(Rows on where targets appear)
+--

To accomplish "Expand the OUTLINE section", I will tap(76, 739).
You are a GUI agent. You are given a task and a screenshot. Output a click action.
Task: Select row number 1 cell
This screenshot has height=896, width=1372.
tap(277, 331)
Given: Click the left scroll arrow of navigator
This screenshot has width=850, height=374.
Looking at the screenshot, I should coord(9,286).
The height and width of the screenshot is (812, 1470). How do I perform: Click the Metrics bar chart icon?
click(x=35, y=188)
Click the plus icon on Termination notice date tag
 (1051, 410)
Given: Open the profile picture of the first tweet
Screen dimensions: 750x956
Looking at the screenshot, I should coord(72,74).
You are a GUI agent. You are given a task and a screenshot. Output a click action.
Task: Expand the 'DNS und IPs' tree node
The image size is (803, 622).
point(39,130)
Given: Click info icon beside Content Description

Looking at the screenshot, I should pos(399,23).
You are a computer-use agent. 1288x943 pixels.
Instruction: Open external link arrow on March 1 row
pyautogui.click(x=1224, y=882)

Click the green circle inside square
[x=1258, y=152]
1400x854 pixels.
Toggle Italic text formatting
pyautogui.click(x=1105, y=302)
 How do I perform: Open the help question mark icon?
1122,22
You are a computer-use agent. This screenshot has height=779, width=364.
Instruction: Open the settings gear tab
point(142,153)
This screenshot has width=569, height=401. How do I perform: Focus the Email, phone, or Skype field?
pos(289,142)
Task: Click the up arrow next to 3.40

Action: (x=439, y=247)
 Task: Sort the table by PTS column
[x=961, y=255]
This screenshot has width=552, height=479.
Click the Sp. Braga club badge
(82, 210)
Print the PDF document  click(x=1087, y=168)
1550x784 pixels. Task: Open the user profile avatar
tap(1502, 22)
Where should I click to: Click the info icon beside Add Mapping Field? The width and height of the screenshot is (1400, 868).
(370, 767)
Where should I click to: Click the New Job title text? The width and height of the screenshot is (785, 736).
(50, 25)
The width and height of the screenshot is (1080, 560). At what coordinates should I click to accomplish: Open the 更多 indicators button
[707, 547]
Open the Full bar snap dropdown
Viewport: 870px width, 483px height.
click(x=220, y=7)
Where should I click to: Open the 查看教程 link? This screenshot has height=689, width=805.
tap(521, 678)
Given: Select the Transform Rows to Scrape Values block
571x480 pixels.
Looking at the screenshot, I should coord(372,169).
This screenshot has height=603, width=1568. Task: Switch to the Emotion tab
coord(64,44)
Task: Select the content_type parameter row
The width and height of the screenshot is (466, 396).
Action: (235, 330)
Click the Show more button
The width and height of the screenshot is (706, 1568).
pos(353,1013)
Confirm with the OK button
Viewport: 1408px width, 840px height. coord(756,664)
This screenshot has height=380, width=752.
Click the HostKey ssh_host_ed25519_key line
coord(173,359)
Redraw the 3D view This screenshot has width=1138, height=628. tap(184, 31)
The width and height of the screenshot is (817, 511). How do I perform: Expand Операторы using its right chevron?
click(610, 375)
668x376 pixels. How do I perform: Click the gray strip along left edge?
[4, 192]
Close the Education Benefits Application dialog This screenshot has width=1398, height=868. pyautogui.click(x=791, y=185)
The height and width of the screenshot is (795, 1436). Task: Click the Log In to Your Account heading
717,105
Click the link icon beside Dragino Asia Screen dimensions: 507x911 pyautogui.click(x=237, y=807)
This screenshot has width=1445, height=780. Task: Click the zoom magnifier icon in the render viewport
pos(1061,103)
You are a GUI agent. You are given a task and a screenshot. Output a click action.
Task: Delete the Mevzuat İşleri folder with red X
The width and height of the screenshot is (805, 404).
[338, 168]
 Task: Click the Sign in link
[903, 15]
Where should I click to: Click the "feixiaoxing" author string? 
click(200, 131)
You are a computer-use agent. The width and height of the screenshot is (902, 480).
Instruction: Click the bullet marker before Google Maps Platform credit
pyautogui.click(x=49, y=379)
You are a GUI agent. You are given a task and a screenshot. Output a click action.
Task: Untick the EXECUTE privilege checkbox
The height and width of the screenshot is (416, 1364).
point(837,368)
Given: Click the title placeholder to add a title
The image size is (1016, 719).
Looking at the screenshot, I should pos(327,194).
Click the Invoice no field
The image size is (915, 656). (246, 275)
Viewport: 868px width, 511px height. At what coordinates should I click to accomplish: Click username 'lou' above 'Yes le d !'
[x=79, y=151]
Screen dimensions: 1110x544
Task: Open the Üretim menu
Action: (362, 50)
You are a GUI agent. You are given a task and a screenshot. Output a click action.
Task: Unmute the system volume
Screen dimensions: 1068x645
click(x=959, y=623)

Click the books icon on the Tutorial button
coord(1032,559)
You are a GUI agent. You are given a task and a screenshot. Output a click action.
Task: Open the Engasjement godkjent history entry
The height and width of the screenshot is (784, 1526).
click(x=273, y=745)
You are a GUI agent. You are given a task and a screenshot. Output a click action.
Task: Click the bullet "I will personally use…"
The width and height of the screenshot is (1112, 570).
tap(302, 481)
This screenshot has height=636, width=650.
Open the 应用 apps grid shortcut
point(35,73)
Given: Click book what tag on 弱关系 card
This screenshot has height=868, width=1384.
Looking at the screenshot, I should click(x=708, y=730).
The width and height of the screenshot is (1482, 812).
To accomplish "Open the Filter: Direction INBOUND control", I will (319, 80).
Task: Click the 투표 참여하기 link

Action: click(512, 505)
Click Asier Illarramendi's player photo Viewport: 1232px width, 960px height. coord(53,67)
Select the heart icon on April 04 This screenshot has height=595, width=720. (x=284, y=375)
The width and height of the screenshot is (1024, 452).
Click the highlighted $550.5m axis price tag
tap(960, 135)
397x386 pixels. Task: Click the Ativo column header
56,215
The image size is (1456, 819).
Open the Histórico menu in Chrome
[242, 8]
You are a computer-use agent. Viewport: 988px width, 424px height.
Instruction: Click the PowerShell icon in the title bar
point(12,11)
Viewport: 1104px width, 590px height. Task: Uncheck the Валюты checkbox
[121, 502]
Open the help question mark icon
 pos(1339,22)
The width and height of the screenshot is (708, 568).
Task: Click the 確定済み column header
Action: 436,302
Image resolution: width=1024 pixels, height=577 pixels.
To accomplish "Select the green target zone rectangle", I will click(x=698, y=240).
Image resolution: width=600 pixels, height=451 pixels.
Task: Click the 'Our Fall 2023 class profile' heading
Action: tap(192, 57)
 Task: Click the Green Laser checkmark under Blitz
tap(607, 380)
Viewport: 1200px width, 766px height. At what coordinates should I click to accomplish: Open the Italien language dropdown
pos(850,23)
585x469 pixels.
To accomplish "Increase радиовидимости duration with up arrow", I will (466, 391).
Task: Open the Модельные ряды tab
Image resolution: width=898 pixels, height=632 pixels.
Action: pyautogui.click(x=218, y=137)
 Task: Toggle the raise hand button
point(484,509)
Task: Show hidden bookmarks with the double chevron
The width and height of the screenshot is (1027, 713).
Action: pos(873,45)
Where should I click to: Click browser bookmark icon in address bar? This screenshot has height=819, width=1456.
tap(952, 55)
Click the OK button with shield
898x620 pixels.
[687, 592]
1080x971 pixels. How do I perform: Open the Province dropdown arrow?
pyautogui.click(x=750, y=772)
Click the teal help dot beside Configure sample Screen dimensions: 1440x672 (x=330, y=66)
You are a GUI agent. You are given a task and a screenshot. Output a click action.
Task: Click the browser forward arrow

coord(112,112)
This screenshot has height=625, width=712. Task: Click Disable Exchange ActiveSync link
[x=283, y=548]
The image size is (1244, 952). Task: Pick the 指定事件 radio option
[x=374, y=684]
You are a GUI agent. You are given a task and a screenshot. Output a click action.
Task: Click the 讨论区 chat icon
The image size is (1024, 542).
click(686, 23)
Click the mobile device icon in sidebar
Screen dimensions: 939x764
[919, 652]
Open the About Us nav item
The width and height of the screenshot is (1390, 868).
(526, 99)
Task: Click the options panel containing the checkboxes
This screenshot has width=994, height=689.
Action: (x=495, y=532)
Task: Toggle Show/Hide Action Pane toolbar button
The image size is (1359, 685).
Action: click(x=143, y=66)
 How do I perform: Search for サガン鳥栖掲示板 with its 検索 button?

+--

**TASK TO COMPLETE:**
Copy out the records above, word for word, from their start through the line containing "Looking at the screenshot, I should coord(9,286).", including both ends.

**TASK RESPONSE:**
To accomplish "Expand the OUTLINE section", I will tap(76, 739).
You are a GUI agent. You are given a task and a screenshot. Output a click action.
Task: Select row number 1 cell
This screenshot has height=896, width=1372.
tap(277, 331)
Given: Click the left scroll arrow of navigator
This screenshot has width=850, height=374.
Looking at the screenshot, I should coord(9,286).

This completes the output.